Family of ray-finned fishes

The sandperches are a family, Pinguipedidae, of ray-finned fishes in the percomorph order Labriformes. Sandperches are benthic fish which normally occur over sand or rubble substrates in shallow seas. They are found off the coasts of South America, South Africa and in the Indo-Pacific as far east as Japan. There are 65 species, a few of which are used by humans for food.

==Characteristics==
Some sandperches resemble wrasse in that they possess long dorsal and anal fins which may have a few spines and enlarged lips that appear to curl back with big canine teeth in the front of the jaws. They have elongated bodies which are flattened posteriorly and cylindrical towards the head. The body usually patterned with spots and bands, The eyes are positioned near top of head. They are relatively small in size, normally 60–90 cm in length. These fish tend to sit on the sea bed, their bodies propped up by the widely separated pelvic fins. Some of the members of the speciose genus Parapercis, maybe all of them, are sequential hermaphrodites, all being female at sexual maturity and later changing into males which frequently have significantly different colourings and markings.

^^^^^^^^^^^^^^^^

> **Things to do**
(a) Rewrite the paragraph of the sandperch text that begins "The sandperches are a family" in fewer words, keeping its main facts.
(b) Print the part of the sandperch text that begins at the words "Family of ray-finned" and stops after "humans for food.", copying it word for word.

^^^^^^^^^^^^^^^^

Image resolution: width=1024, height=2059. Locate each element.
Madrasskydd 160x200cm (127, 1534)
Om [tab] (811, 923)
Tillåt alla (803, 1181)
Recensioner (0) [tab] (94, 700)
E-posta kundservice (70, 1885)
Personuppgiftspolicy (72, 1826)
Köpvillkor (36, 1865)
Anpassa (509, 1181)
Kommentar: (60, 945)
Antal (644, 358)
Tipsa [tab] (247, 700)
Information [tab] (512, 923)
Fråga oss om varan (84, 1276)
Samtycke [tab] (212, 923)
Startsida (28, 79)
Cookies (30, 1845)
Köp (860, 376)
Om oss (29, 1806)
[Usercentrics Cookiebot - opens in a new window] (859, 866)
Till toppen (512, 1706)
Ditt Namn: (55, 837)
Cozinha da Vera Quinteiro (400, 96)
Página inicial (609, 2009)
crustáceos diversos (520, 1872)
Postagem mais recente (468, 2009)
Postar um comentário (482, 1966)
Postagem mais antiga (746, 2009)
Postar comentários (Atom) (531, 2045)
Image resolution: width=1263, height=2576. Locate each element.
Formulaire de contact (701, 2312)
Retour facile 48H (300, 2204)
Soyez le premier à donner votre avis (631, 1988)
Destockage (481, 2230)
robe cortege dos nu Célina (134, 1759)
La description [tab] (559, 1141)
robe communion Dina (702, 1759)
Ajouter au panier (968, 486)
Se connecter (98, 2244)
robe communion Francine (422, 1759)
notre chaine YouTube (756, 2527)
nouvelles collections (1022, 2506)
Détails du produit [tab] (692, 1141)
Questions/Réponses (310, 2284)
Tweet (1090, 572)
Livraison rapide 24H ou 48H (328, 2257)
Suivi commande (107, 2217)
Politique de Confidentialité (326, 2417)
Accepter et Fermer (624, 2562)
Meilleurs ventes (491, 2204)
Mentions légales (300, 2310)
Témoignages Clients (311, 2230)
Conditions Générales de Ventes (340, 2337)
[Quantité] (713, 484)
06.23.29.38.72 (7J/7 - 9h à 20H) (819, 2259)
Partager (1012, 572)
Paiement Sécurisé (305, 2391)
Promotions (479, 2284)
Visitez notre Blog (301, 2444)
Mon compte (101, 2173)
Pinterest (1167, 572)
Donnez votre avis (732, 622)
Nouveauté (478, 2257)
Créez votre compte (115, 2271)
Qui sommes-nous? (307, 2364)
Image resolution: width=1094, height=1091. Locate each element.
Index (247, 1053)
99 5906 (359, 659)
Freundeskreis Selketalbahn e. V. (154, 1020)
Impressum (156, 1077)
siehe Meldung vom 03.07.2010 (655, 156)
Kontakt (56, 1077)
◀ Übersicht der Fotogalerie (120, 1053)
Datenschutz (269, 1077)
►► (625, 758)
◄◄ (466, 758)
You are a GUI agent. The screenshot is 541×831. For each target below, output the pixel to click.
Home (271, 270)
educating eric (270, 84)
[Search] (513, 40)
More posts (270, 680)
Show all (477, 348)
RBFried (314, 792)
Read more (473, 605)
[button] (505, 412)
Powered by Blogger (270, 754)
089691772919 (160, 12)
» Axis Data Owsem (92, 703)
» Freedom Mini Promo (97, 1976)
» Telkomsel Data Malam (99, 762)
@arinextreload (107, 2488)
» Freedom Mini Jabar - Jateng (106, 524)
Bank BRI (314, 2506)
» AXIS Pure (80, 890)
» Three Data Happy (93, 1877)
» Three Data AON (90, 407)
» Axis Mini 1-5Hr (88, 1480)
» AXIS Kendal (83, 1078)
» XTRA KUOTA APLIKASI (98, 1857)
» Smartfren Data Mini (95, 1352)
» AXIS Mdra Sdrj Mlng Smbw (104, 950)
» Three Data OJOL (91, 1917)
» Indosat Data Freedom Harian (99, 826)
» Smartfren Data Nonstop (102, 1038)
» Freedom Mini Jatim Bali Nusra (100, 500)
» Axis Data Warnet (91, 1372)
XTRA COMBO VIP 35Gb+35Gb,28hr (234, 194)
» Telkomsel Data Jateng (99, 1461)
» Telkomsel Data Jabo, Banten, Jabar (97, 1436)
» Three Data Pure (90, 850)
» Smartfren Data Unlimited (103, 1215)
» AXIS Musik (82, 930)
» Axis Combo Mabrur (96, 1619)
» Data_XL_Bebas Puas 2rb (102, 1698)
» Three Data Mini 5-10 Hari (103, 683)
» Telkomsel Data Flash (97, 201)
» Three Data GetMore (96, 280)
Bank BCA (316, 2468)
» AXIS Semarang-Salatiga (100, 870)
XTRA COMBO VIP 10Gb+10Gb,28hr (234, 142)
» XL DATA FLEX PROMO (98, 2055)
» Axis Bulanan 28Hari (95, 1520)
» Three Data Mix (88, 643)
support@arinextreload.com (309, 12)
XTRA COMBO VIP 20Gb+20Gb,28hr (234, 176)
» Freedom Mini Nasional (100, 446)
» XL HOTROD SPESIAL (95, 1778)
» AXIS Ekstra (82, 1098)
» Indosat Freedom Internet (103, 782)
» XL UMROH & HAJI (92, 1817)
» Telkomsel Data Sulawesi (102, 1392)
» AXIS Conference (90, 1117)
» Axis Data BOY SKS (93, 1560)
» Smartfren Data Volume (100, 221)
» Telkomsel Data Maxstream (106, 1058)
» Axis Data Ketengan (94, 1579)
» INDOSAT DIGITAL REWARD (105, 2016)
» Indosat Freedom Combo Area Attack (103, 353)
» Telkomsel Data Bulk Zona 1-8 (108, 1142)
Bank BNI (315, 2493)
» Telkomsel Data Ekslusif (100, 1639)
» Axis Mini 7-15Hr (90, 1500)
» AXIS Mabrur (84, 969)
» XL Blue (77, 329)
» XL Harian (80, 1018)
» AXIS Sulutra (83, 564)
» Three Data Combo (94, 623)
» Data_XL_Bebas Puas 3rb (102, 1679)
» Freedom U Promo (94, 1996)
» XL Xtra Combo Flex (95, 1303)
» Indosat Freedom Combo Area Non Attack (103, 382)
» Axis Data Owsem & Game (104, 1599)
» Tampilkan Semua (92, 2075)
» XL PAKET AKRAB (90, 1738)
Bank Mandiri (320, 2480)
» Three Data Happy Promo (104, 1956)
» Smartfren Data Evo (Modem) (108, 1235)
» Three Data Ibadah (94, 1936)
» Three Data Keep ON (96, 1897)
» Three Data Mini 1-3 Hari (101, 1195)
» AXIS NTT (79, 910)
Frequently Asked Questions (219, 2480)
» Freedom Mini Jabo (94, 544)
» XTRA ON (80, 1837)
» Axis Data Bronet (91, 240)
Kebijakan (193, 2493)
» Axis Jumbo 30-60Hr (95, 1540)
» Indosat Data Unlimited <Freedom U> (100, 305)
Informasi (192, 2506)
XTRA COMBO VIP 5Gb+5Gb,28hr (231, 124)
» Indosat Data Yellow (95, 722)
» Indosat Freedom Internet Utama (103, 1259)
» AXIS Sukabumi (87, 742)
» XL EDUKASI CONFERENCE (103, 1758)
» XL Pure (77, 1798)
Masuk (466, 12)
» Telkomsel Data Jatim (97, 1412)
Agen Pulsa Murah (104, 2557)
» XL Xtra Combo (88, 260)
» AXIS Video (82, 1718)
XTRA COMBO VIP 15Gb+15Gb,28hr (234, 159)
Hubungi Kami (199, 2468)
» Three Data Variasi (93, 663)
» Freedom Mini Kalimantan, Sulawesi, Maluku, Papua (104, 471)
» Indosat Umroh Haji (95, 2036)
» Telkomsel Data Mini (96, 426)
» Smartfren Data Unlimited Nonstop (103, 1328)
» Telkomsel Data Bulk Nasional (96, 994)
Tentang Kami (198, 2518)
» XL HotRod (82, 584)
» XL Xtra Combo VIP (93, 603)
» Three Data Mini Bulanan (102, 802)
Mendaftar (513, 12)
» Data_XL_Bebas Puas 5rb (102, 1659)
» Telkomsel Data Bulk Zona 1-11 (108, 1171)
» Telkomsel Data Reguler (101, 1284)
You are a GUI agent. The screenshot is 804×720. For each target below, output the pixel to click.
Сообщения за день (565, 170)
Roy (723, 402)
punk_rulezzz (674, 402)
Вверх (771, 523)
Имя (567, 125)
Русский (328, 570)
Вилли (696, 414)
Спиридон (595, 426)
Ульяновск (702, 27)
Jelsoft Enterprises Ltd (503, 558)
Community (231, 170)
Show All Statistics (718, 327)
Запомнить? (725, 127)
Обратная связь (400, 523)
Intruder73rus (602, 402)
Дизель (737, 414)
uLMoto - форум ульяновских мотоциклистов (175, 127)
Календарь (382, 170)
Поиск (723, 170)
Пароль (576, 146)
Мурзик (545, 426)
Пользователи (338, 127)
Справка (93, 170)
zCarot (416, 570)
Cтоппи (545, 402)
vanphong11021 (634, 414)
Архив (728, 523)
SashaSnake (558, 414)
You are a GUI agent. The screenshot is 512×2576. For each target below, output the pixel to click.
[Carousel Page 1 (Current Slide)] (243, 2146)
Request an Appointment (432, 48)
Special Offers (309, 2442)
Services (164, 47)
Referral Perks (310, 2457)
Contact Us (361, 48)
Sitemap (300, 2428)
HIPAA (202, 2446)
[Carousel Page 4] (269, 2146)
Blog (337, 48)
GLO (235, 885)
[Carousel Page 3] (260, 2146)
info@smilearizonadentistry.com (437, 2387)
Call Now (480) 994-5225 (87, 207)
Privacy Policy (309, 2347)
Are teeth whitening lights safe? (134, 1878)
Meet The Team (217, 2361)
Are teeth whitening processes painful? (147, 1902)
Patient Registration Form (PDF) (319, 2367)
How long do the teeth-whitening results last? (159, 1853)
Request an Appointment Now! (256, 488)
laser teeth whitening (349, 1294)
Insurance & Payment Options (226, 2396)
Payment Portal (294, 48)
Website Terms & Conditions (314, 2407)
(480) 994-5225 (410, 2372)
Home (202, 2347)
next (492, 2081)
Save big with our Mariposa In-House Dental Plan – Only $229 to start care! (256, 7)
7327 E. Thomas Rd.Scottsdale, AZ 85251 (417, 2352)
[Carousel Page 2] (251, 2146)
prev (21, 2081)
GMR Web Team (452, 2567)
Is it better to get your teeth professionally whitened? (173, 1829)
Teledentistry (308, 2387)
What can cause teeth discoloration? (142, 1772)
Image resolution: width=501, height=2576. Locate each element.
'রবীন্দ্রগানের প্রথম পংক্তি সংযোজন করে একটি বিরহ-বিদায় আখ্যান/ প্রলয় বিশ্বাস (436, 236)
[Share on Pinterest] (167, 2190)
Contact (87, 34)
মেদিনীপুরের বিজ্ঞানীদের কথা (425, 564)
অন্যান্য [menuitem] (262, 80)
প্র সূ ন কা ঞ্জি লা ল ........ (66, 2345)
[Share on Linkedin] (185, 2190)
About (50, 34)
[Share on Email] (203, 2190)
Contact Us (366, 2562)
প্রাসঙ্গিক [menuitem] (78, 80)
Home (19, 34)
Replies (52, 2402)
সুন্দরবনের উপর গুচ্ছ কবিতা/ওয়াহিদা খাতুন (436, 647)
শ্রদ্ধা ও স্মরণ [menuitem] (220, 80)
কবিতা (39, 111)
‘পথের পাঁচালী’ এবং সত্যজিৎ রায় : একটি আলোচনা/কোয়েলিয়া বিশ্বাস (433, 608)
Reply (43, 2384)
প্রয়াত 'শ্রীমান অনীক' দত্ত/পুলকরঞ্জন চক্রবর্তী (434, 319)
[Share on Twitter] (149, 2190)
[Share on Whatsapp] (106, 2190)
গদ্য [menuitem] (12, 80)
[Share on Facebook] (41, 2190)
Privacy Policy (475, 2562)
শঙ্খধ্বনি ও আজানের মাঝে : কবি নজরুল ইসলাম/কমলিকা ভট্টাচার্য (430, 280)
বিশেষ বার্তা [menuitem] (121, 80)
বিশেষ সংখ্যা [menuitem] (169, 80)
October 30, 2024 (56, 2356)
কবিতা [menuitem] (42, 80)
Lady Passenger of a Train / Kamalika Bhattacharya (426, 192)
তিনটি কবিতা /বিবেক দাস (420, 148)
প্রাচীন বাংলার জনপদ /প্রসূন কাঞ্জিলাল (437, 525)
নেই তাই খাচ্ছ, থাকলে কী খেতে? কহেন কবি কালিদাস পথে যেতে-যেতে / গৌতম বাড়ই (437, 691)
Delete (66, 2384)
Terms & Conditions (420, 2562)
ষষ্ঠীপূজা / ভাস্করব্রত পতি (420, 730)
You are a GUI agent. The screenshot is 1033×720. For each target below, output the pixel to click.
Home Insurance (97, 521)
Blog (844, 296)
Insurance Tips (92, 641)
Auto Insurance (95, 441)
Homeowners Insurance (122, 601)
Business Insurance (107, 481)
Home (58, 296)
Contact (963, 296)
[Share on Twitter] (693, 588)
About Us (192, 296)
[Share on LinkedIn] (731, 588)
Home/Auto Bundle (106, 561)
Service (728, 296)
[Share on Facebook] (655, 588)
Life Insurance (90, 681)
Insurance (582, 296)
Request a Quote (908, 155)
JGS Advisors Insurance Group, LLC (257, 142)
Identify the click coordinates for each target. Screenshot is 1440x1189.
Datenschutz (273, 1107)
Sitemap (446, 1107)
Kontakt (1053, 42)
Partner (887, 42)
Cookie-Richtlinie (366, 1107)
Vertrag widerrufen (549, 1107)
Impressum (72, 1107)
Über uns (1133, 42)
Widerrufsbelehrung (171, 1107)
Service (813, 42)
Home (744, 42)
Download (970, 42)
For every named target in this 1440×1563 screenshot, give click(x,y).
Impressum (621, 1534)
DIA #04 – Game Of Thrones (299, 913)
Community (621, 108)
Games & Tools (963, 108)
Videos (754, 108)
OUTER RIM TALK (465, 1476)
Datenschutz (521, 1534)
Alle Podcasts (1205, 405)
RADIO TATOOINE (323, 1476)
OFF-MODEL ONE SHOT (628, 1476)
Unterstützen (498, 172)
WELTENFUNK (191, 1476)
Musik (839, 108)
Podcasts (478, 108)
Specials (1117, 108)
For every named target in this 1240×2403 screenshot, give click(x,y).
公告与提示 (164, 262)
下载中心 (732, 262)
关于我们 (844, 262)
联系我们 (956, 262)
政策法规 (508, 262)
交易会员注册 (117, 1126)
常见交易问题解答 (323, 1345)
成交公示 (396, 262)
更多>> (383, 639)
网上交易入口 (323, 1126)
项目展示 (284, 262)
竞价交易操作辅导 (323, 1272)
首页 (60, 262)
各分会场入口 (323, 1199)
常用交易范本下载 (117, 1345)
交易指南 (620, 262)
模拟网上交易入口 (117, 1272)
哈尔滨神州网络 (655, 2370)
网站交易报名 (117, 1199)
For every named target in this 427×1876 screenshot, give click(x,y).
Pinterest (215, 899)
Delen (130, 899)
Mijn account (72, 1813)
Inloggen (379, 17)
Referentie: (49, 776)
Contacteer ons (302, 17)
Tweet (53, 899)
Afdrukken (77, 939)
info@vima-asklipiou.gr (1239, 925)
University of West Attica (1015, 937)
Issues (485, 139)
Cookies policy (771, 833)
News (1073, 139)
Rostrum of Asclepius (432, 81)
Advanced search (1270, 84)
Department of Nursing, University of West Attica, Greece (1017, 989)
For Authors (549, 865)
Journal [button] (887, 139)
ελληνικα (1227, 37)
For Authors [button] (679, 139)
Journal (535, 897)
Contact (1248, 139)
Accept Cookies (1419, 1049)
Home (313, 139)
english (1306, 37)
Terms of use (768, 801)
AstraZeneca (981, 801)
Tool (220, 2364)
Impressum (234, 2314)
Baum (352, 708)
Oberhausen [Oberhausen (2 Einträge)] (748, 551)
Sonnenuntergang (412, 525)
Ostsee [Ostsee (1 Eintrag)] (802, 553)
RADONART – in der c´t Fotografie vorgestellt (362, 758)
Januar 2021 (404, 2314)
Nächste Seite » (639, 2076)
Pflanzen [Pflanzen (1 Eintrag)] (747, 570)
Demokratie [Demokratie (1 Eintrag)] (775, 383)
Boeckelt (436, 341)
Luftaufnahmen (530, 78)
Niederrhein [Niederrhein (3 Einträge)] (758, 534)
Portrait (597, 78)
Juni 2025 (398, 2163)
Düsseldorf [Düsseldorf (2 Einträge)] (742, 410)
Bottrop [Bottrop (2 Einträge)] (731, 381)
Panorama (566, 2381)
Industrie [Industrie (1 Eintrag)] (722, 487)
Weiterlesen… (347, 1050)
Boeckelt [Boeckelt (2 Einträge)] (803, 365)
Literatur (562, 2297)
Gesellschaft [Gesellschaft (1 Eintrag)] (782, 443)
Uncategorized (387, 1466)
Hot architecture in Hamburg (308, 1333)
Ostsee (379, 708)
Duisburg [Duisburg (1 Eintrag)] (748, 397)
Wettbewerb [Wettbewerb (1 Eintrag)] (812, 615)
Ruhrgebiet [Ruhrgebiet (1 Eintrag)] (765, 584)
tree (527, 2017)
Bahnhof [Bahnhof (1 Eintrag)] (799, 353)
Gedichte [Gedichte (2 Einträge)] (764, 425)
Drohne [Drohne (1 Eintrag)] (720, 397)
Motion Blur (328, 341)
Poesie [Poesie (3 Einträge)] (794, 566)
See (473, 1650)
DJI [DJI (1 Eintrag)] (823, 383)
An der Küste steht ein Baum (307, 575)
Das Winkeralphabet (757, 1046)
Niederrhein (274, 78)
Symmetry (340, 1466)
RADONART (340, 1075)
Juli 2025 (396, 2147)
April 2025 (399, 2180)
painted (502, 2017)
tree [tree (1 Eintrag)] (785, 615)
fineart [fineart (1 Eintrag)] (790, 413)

^^^^^^^^^^^^^^^^

> **Responses to the exercise**
(a) Sandperches (family Pinguipedidae) are ray-finned fishes in the percomorph order Labriformes. These benthic fish usually live over sand or rubble in shallow seas off South America, South Africa and in the Indo-Pacific as far east as Japan. The family has 65 species, a few of which humans eat.

(b)
Family of ray-finned fishes

The sandperches are a family, Pinguipedidae, of ray-finned fishes in the percomorph order Labriformes. Sandperches are benthic fish which normally occur over sand or rubble substrates in shallow seas. They are found off the coasts of South America, South Africa and in the Indo-Pacific as far east as Japan. There are 65 species, a few of which are used by humans for food.